What needs to be done →
Reproduce the listing exactly, keeping every word as it is.

Provided records →
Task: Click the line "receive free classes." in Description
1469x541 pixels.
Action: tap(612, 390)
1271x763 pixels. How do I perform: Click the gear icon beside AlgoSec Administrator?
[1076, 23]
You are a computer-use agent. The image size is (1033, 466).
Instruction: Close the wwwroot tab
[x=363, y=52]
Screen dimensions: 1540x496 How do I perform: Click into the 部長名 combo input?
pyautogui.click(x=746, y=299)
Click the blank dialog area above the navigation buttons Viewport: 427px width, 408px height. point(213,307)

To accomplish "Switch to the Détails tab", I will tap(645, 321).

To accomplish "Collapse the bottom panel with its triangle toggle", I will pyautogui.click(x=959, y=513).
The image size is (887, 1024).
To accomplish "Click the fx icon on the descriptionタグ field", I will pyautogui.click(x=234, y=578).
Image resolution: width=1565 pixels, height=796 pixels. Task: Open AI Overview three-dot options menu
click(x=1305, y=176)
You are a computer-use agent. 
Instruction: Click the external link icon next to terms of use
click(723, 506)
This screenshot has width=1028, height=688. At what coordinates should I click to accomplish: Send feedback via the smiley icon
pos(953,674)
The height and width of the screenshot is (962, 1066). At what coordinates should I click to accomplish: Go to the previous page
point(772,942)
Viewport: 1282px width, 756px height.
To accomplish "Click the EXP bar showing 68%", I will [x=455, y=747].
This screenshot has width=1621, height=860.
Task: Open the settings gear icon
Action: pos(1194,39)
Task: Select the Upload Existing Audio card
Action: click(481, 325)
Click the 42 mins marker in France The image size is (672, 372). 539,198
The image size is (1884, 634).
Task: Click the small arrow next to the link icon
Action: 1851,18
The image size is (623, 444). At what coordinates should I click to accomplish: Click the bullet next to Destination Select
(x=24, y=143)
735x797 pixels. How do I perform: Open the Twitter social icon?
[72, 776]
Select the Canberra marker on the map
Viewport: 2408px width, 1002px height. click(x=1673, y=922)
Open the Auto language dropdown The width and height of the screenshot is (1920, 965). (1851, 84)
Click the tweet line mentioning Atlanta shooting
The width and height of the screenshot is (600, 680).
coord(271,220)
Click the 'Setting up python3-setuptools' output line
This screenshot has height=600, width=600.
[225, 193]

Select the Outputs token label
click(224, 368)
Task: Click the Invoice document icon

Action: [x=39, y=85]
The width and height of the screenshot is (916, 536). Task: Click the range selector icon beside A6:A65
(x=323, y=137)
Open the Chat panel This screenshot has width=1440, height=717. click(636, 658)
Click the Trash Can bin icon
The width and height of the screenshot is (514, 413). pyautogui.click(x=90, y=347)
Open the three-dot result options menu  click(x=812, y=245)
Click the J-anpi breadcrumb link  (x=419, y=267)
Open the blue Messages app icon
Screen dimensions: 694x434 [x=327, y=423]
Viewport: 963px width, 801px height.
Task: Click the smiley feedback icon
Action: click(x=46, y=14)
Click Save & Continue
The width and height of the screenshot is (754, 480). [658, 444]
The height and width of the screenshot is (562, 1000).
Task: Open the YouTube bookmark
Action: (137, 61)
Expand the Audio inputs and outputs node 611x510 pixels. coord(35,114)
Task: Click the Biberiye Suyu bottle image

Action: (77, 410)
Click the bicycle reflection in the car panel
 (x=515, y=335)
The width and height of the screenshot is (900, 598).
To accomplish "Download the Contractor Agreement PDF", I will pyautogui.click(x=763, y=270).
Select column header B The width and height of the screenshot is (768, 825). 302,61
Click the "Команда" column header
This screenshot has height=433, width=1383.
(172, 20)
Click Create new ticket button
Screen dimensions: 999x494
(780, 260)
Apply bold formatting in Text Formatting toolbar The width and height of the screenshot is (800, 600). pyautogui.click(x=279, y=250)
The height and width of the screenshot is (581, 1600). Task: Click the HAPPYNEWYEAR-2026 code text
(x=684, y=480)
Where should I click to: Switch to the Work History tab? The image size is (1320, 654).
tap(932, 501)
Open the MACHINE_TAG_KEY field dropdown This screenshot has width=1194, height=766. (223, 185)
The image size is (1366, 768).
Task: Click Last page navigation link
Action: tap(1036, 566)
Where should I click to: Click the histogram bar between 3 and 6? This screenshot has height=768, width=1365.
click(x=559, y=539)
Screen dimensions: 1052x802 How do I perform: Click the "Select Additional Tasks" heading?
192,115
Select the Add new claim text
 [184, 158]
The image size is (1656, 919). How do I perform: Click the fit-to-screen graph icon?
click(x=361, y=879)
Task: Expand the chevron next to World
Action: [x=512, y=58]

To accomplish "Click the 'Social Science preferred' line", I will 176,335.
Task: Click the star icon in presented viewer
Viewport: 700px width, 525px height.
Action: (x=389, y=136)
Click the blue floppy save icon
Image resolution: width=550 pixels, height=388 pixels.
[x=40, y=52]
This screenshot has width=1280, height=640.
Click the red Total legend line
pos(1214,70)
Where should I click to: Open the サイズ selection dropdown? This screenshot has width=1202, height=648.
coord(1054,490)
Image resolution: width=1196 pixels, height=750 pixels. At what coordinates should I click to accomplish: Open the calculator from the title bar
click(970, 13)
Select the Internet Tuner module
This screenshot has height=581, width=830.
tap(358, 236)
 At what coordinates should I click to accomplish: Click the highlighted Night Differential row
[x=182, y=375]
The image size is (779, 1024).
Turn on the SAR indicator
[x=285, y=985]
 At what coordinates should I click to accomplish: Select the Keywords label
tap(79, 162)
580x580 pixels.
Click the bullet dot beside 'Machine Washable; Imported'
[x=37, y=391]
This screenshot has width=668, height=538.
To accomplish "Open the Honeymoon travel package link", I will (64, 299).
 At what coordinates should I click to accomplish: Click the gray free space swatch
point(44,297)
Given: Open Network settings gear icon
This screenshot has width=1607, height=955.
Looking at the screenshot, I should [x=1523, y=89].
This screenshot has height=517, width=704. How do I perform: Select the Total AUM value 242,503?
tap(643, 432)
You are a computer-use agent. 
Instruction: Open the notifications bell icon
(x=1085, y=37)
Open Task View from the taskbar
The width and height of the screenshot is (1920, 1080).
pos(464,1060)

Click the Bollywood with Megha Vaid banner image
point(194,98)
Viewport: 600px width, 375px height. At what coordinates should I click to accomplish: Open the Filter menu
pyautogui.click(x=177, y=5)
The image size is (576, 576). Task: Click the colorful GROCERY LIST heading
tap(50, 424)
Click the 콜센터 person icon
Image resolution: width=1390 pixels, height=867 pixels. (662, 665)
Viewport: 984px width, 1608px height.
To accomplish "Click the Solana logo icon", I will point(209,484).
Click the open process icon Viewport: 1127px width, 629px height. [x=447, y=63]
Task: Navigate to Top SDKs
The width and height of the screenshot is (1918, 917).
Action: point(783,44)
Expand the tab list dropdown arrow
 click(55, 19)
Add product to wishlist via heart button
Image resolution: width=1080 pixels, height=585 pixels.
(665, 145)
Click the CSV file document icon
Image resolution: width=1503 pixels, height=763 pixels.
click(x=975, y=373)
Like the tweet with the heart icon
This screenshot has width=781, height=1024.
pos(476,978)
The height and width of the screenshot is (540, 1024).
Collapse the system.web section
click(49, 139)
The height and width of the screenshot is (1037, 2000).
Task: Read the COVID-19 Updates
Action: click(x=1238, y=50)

Answer to this problem →
Task: Click the line "receive free classes." in Description
1469x541 pixels.
Action: tap(612, 390)
1271x763 pixels. How do I perform: Click the gear icon beside AlgoSec Administrator?
[1076, 23]
You are a computer-use agent. The image size is (1033, 466).
Instruction: Close the wwwroot tab
[x=363, y=52]
Screen dimensions: 1540x496 How do I perform: Click into the 部長名 combo input?
pyautogui.click(x=746, y=299)
Click the blank dialog area above the navigation buttons Viewport: 427px width, 408px height. point(213,307)

To accomplish "Switch to the Détails tab", I will tap(645, 321).

To accomplish "Collapse the bottom panel with its triangle toggle", I will pyautogui.click(x=959, y=513).
The image size is (887, 1024).
To accomplish "Click the fx icon on the descriptionタグ field", I will pyautogui.click(x=234, y=578).
Image resolution: width=1565 pixels, height=796 pixels. Task: Open AI Overview three-dot options menu
click(x=1305, y=176)
You are a computer-use agent. 
Instruction: Click the external link icon next to terms of use
click(723, 506)
This screenshot has width=1028, height=688. At what coordinates should I click to accomplish: Send feedback via the smiley icon
pos(953,674)
The height and width of the screenshot is (962, 1066). At what coordinates should I click to accomplish: Go to the previous page
point(772,942)
Viewport: 1282px width, 756px height.
To accomplish "Click the EXP bar showing 68%", I will [x=455, y=747].
This screenshot has width=1621, height=860.
Task: Open the settings gear icon
Action: pos(1194,39)
Task: Select the Upload Existing Audio card
Action: click(481, 325)
Click the 42 mins marker in France The image size is (672, 372). 539,198
The image size is (1884, 634).
Task: Click the small arrow next to the link icon
Action: 1851,18
The image size is (623, 444). At what coordinates should I click to accomplish: Click the bullet next to Destination Select
(x=24, y=143)
735x797 pixels. How do I perform: Open the Twitter social icon?
[72, 776]
Select the Canberra marker on the map
Viewport: 2408px width, 1002px height. click(x=1673, y=922)
Open the Auto language dropdown The width and height of the screenshot is (1920, 965). (1851, 84)
Click the tweet line mentioning Atlanta shooting
The width and height of the screenshot is (600, 680).
coord(271,220)
Click the 'Setting up python3-setuptools' output line
This screenshot has height=600, width=600.
[225, 193]

Select the Outputs token label
click(224, 368)
Task: Click the Invoice document icon

Action: [x=39, y=85]
The width and height of the screenshot is (916, 536). Task: Click the range selector icon beside A6:A65
(x=323, y=137)
Open the Chat panel This screenshot has width=1440, height=717. click(636, 658)
Click the Trash Can bin icon
The width and height of the screenshot is (514, 413). pyautogui.click(x=90, y=347)
Open the three-dot result options menu  click(x=812, y=245)
Click the J-anpi breadcrumb link  (x=419, y=267)
Open the blue Messages app icon
Screen dimensions: 694x434 [x=327, y=423]
Viewport: 963px width, 801px height.
Task: Click the smiley feedback icon
Action: click(x=46, y=14)
Click Save & Continue
The width and height of the screenshot is (754, 480). [658, 444]
The height and width of the screenshot is (562, 1000).
Task: Open the YouTube bookmark
Action: (137, 61)
Expand the Audio inputs and outputs node 611x510 pixels. coord(35,114)
Task: Click the Biberiye Suyu bottle image

Action: (77, 410)
Click the bicycle reflection in the car panel
 (x=515, y=335)
The width and height of the screenshot is (900, 598).
To accomplish "Download the Contractor Agreement PDF", I will pyautogui.click(x=763, y=270).
Select column header B The width and height of the screenshot is (768, 825). 302,61
Click the "Команда" column header
This screenshot has height=433, width=1383.
(172, 20)
Click Create new ticket button
Screen dimensions: 999x494
(780, 260)
Apply bold formatting in Text Formatting toolbar The width and height of the screenshot is (800, 600). pyautogui.click(x=279, y=250)
The height and width of the screenshot is (581, 1600). Task: Click the HAPPYNEWYEAR-2026 code text
(x=684, y=480)
Where should I click to: Switch to the Work History tab? The image size is (1320, 654).
tap(932, 501)
Open the MACHINE_TAG_KEY field dropdown This screenshot has width=1194, height=766. (223, 185)
The image size is (1366, 768).
Task: Click Last page navigation link
Action: tap(1036, 566)
Where should I click to: Click the histogram bar between 3 and 6? This screenshot has height=768, width=1365.
click(x=559, y=539)
Screen dimensions: 1052x802 How do I perform: Click the "Select Additional Tasks" heading?
192,115
Select the Add new claim text
 [184, 158]
The image size is (1656, 919). How do I perform: Click the fit-to-screen graph icon?
click(x=361, y=879)
Task: Expand the chevron next to World
Action: [x=512, y=58]

To accomplish "Click the 'Social Science preferred' line", I will 176,335.
Task: Click the star icon in presented viewer
Viewport: 700px width, 525px height.
Action: (x=389, y=136)
Click the blue floppy save icon
Image resolution: width=550 pixels, height=388 pixels.
[x=40, y=52]
This screenshot has width=1280, height=640.
Click the red Total legend line
pos(1214,70)
Where should I click to: Open the サイズ selection dropdown? This screenshot has width=1202, height=648.
coord(1054,490)
Image resolution: width=1196 pixels, height=750 pixels. At what coordinates should I click to accomplish: Open the calculator from the title bar
click(970, 13)
Select the Internet Tuner module
This screenshot has height=581, width=830.
tap(358, 236)
 At what coordinates should I click to accomplish: Click the highlighted Night Differential row
[x=182, y=375]
The image size is (779, 1024).
Turn on the SAR indicator
[x=285, y=985]
 At what coordinates should I click to accomplish: Select the Keywords label
tap(79, 162)
580x580 pixels.
Click the bullet dot beside 'Machine Washable; Imported'
[x=37, y=391]
This screenshot has width=668, height=538.
To accomplish "Open the Honeymoon travel package link", I will (64, 299).
 At what coordinates should I click to accomplish: Click the gray free space swatch
point(44,297)
Given: Open Network settings gear icon
This screenshot has width=1607, height=955.
Looking at the screenshot, I should [x=1523, y=89].
This screenshot has height=517, width=704. How do I perform: Select the Total AUM value 242,503?
tap(643, 432)
You are a computer-use agent. 
Instruction: Open the notifications bell icon
(x=1085, y=37)
Open Task View from the taskbar
The width and height of the screenshot is (1920, 1080).
pos(464,1060)

Click the Bollywood with Megha Vaid banner image
point(194,98)
Viewport: 600px width, 375px height. At what coordinates should I click to accomplish: Open the Filter menu
pyautogui.click(x=177, y=5)
The image size is (576, 576). Task: Click the colorful GROCERY LIST heading
tap(50, 424)
Click the 콜센터 person icon
Image resolution: width=1390 pixels, height=867 pixels. (662, 665)
Viewport: 984px width, 1608px height.
To accomplish "Click the Solana logo icon", I will point(209,484).
Click the open process icon Viewport: 1127px width, 629px height. [x=447, y=63]
Task: Navigate to Top SDKs
The width and height of the screenshot is (1918, 917).
Action: point(783,44)
Expand the tab list dropdown arrow
 click(55, 19)
Add product to wishlist via heart button
Image resolution: width=1080 pixels, height=585 pixels.
(665, 145)
Click the CSV file document icon
Image resolution: width=1503 pixels, height=763 pixels.
click(x=975, y=373)
Like the tweet with the heart icon
This screenshot has width=781, height=1024.
pos(476,978)
The height and width of the screenshot is (540, 1024).
Collapse the system.web section
click(49, 139)
The height and width of the screenshot is (1037, 2000).
Task: Read the COVID-19 Updates
Action: click(x=1238, y=50)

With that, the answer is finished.